Ziauddin Sardar is one of the world’s foremost Muslim intellectuals, and author of more than forty books on science, religion and contemporary culture. Now he shows a flair for immensely readable autobiography in his funny and moving account of life as a restless believer.
Desperately Seeking Paradise is a unique and candid memoir of a journey inside Islam.
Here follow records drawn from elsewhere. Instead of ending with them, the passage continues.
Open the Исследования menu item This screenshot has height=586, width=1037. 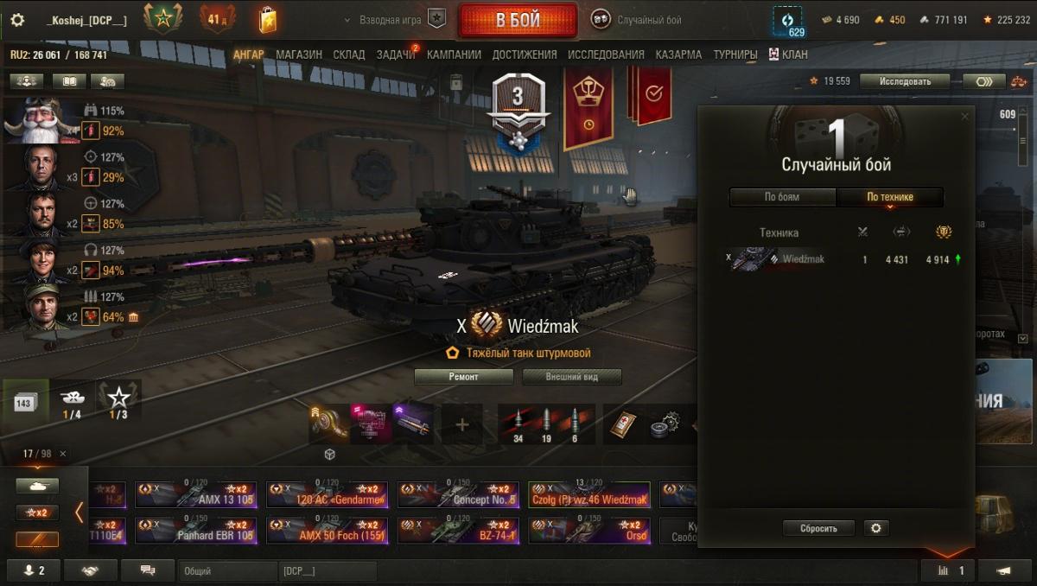(x=606, y=54)
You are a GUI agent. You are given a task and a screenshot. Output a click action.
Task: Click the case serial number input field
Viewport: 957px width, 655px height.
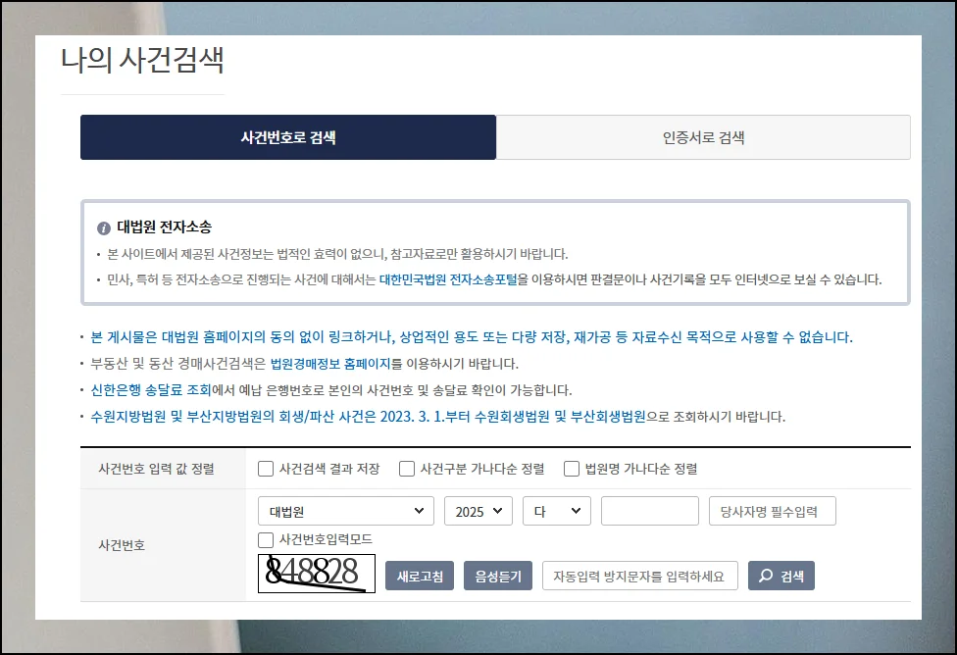pyautogui.click(x=648, y=511)
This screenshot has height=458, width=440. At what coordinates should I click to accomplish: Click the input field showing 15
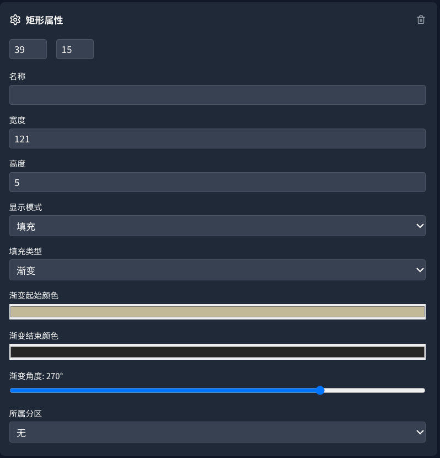(x=74, y=49)
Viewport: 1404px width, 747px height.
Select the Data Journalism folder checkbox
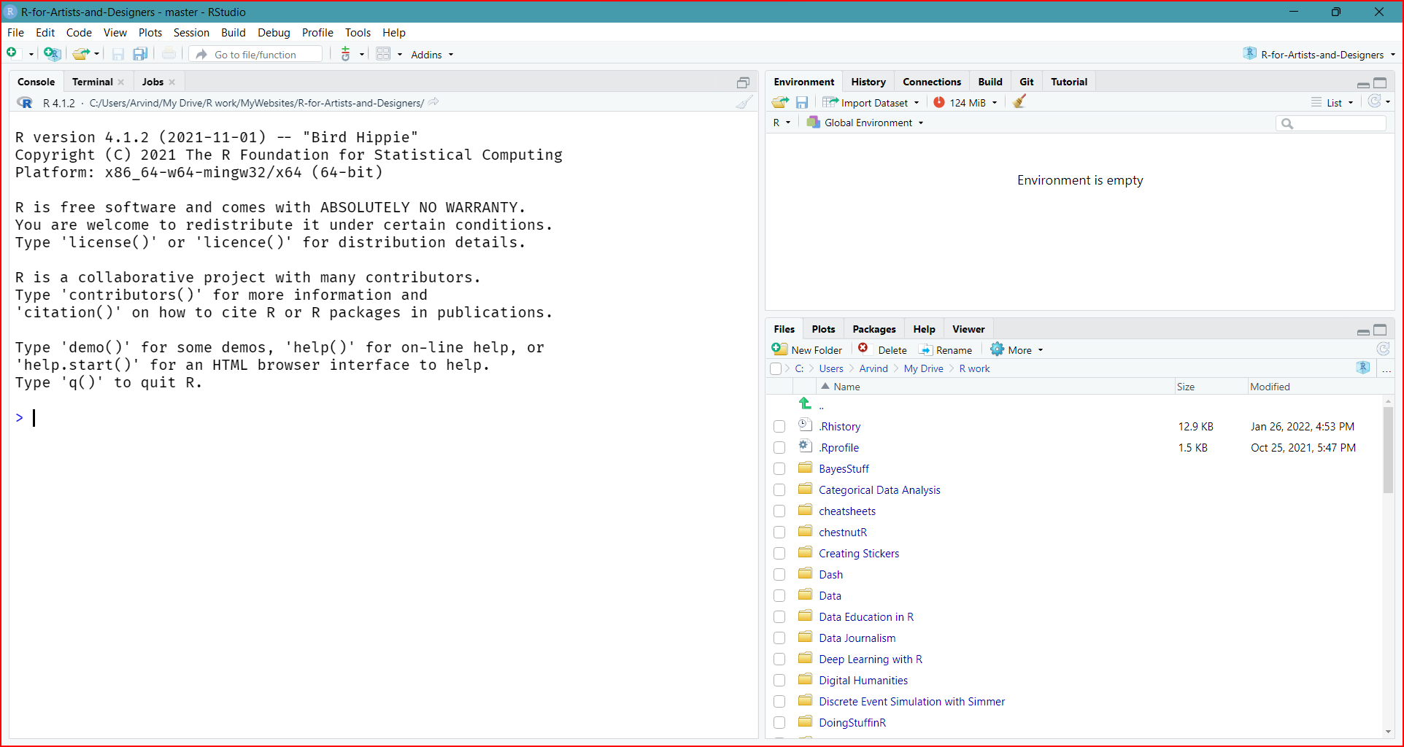779,638
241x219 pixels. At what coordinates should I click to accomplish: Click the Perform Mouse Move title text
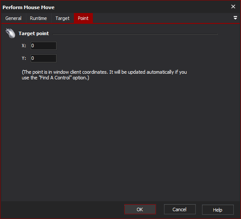29,7
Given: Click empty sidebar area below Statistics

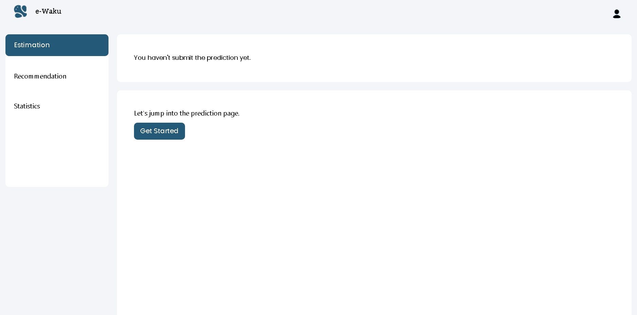Looking at the screenshot, I should (57, 153).
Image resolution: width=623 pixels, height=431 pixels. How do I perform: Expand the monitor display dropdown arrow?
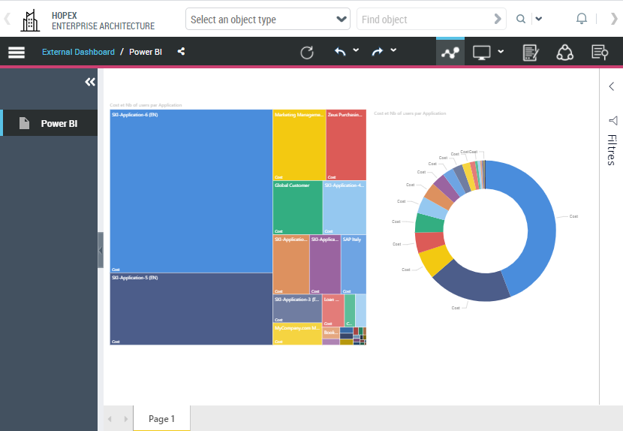pos(501,52)
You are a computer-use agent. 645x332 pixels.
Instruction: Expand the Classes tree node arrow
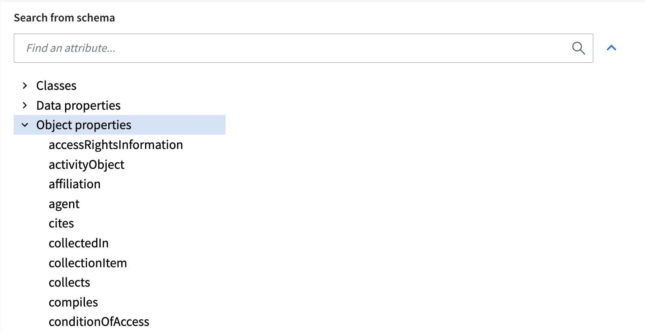tap(25, 85)
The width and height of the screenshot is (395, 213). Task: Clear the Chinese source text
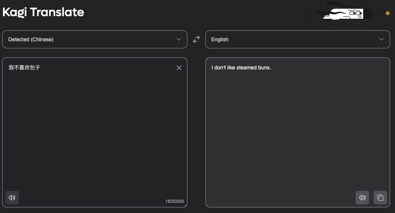click(x=179, y=68)
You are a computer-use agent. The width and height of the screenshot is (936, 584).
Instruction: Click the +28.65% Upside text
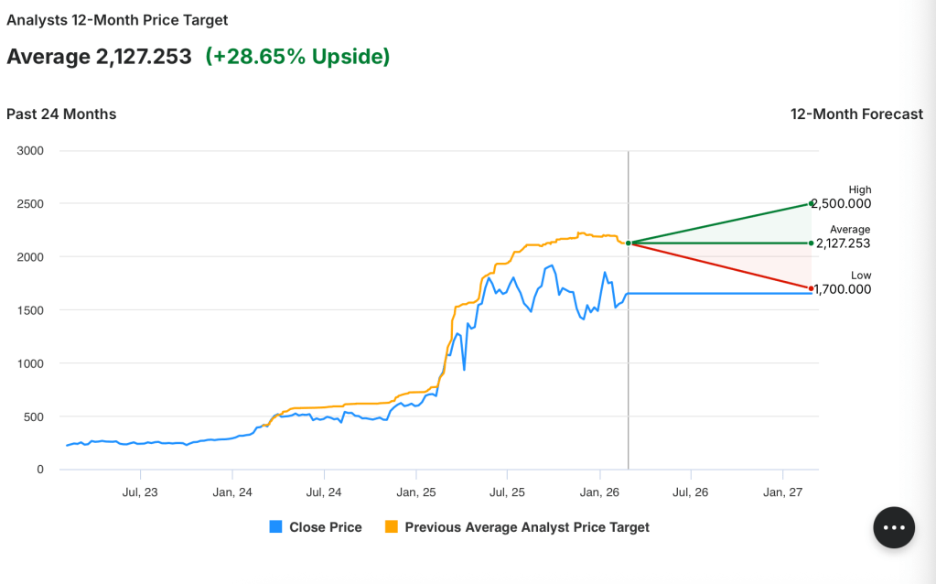[297, 57]
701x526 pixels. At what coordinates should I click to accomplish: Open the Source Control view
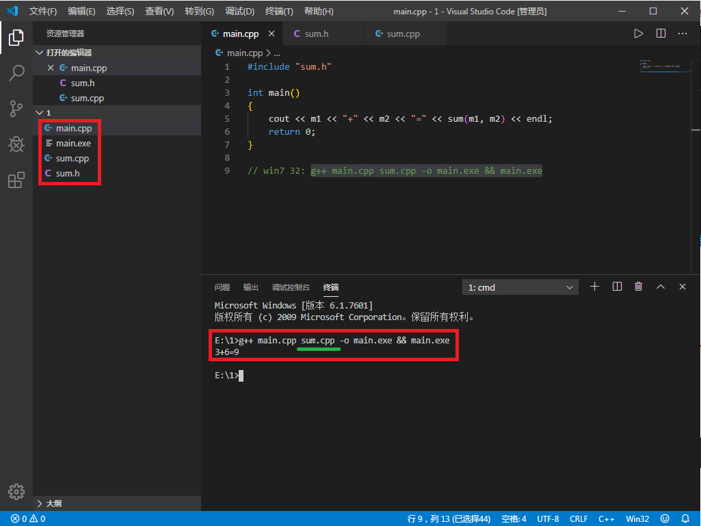pos(16,109)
As a young student in London, Sardar sets out on a quest to grasp the meaning and contemporary relevance of his religion, and, hopefully, to find ‘paradise’. In the feverish atmosphere of the seventies, Sardar experiments with the mystical branch of Islam, Sufism, and with classical Islam, joining the study group of a famous Sudanese scholar.
Sardar then sets off on extensive travels through the Muslim world: to Iran, the Middle East, Saudi Arabia, Malaysia, Turkey, north Africa, Pakistan and China. On his travels, Sardar meets other Muslims, and speaks to them about their beliefs, and he yearningly describes Islam’s ‘Golden Age’ when Muslim culture and civilization was at its zenith.
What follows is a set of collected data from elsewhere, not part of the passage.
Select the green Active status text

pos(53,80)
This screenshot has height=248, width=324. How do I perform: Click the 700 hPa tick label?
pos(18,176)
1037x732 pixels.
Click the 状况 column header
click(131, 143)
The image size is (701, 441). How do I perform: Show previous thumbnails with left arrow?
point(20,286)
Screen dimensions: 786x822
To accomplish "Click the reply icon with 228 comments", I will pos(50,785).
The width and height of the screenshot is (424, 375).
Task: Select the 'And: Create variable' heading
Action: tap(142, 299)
Sometimes his spiritual journey nearly ends in despair – after his hopes for the Iranian revolution are dashed, after the Salman Rushdie affair in 1989, and after the events of September 11, 2001. He gains sustenance from a group of like-minded intellectuals, committed to forging a middle, humane way between western secularism and Islamist certainty. But will he ever reach paradise?
Desperately Seeking Paradise is self-mocking, frank and passionate, and rare for the insight it gives into the experience of being a devout but questioning Muslim in the tumultuous decades of the late twentieth and early twenty-first century. At a time when the view of Islam in the West is often distorted or simplistic, it is essential reading.